> **ENTRIES PROVIDED**
|---|
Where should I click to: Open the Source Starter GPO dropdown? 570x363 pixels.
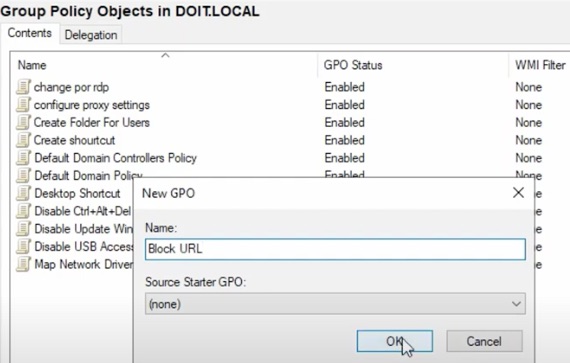tap(335, 304)
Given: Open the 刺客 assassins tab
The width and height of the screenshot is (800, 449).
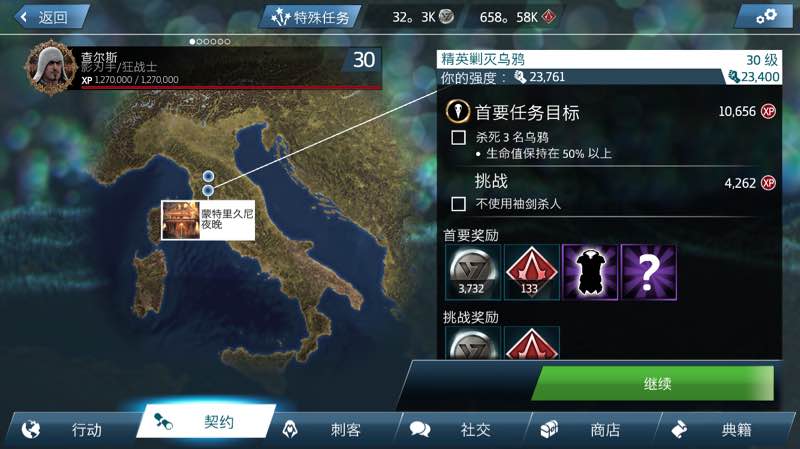Looking at the screenshot, I should pos(333,429).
|---|
> **WHAT TO PRODUCE**
Write the listing out exactly, apart from its pictures.

> **TASK RESULT**
Where should I click to: Open the Source Starter GPO dropdown? 570x363 pixels.
tap(335, 304)
Given: Open the 刺客 assassins tab
The width and height of the screenshot is (800, 449).
Looking at the screenshot, I should pos(333,429).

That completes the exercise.